I’ve been thinking about this a little bit, recently, and was suprised to discover that I have one, and that it’s slightly better thought out than I’d realised (though that may not be saying much).
I think I slightly scandalised my mum, at the weekend, by telling her that I wasn’t particularly bothered about the kids doing GCSEs. The fact is, I’ve become quite hostile to the idea of certification getting in the way of education. Myself, I’m qualified to the hilt, with no particular evidence of it having done me any good - except in the sense that I really rather enjoyed writing my MA dissertation, and I’m still quite proud of it as a piece of work. And I think that’s the key. There are odd essays from my undergrad and postgrad career that I feel almost as proud of - they’re the ones that I enjoyed writing, got thoroughly involved in, and which consequently included moments of utter clarity, when I could suddenly see, and better yet, articulate, what was going on. I think I’ve lost my Freud essay, which is a shame, because I was rather partial to it.
The point is, the best bits of my education were when I stopped being in it for the qualifications, and started focussing on the education. The most satisfying, fulfilling, stimulating parts of the process were about the exhilaration of learning and discovering, for the sheer satisfaction of doing so. It was about intellectual achievement, not about doing the grunt-work towards getting a certificate.
That’s what I want for my children. I want their education - at every level - to be about the joy of doing something you couldn’t do yesterday, of understanding something you didn’t understand yesterday, of making a connection you hadn’t made yesterday. I don’t want it to be about slaving away at something that doesn’t interest you, just to get to the certificate.
Now, there are exceptions to this rule; I’m not sure if that’s because I’m applying it inconsistently, or because life simply isn’t that good. I do still think that learning to read is important, that qualifications in Maths and English are expected by almost everyone you’ll meet in adult life, and that certain goals require a certain amount of grunt-work to get to them. If, for example, you decide you want to be a doctor (example rather than maternal aspiration), you have to study medicine at University, and you have to achieve the minimum requirements to access that course - probably sciencey A Levels, and probably Maths and English GCSE to boot. In order to study A levels, you may be required to take more GCSEs than that, too, and almost certainly, some of that process will be boring - however, if you’ve stepped onto that treadmill with a specific goal in mind, and done it consciously, you’re likely to be less hostile towards the boring bits, because you’re committed to achieving your goal.

A visual representation of the forest that had to be chopped down to support my educational journey, ages 4-28.
It’s not the same thing as studying as many GCSEs as you can fit into your timetable, with very few real choices as to what they are (in my day, the choice amounted, for most people, to History or Geography, and I get the impression it’s even more prescriptive, now), and then choosing the subjects you hate least to study as many A Levels as you can, so you can go to University, because everyone has told you that you simply MUST go to University.

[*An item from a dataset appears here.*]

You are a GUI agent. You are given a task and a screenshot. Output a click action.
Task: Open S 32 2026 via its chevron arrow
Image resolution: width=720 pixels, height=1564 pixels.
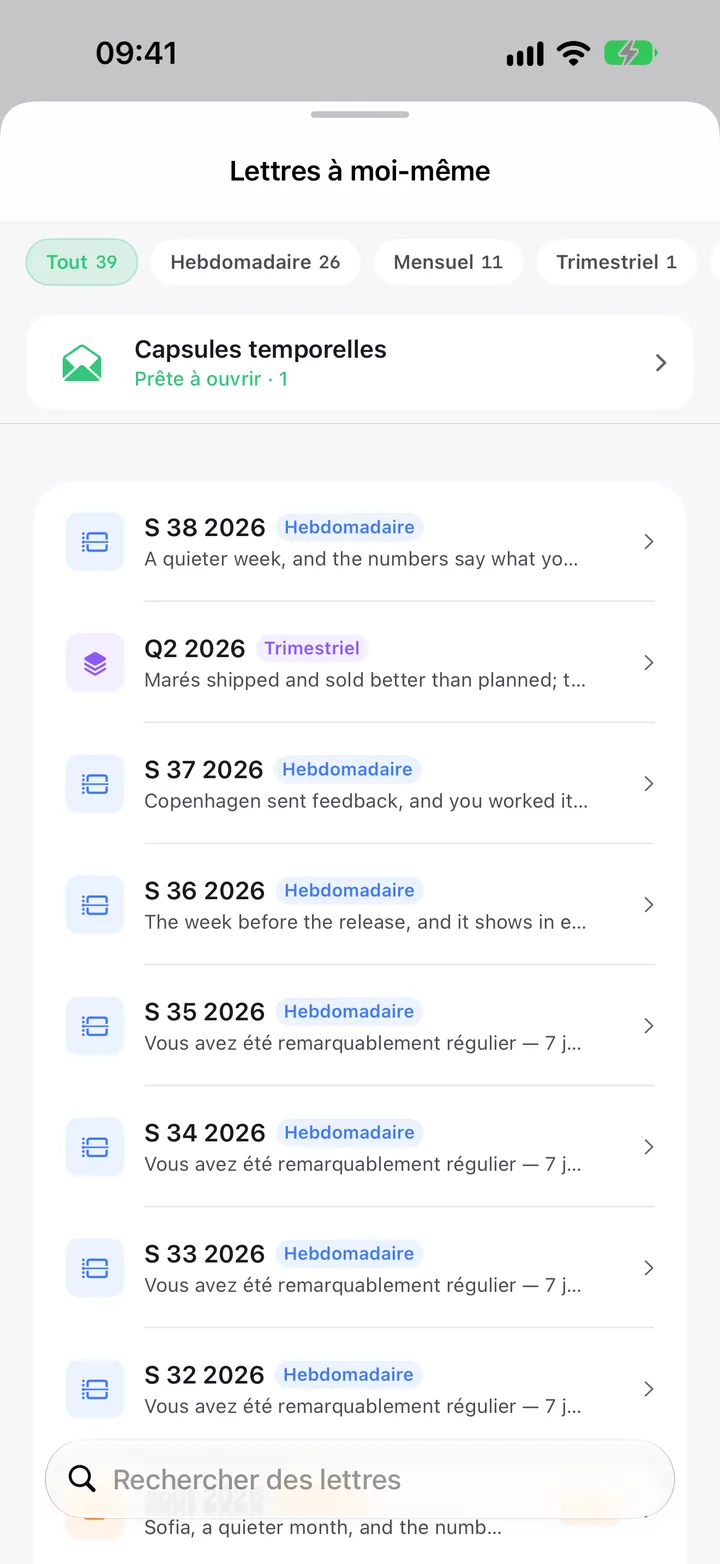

Don’t get me wrong. University is great, not least because it’s the very first time you get a free choice of what to study, and in what depth. Sadly, most undergrads (myself included) take a long time to get out of the habit of studying because you have to, and into studying because you want to. Lots never manage it. Having got so far on doing work, to get marks, to get grades, to get qualified, to have a piece of paper to wave about saying how qualified you are, the joy of learning is so long since squashed that it’s irreparable. But, if you’re careful, if you choose your course properly, and keep your eye out for the bits that are genuinely interesting to you, University can be the place learn how to enjoy learning again - to essentially relearn what came so utterly naturally to you before you ever started school, because young children love learning; nothing gives them greater pleasure.
I coasted for most of my academic career, and actually, that’s not terribly fulfilling. I was lucky - I was bright enough to get away with it. My mum is convinced that in a different school, I would have gained straight As at GCSE, but that I lacked the ethos of work around me to get me to put in the effort. I’m not convinced. I mean, she might be right, but I’m not convinced it would have changed my life’s direction in the slightest. Instead, I learned fairly early on how much effort was required to achieve what I need to achieve. I didn’t get straight As, but I got C and above for all my subjects. Since no-one ever requires a GCSE A grade, it was perfectly adequate, and since I wasn’t engaged with the process of learning for it’s own sake, I saw no reason to work any harder than I needed to. But since my desired A level course accepted me, and my desired degree course accepted me (well, my second choice did, and there were extenuating circumstances around the time of the exams), I’m now more or less where I was always heading. A different environment might have changed my attitude, but not my outcome.
I would much rather my children were engaged with learning, than engaged with gaining qualifications, on the off-chance that they might need them one day. And on the day that they decide that they want to do X, and that the best way to achieve that is go through the process of Y and Z, they’ll know why they’re doing it, and hopefully be motivated by that knowledge.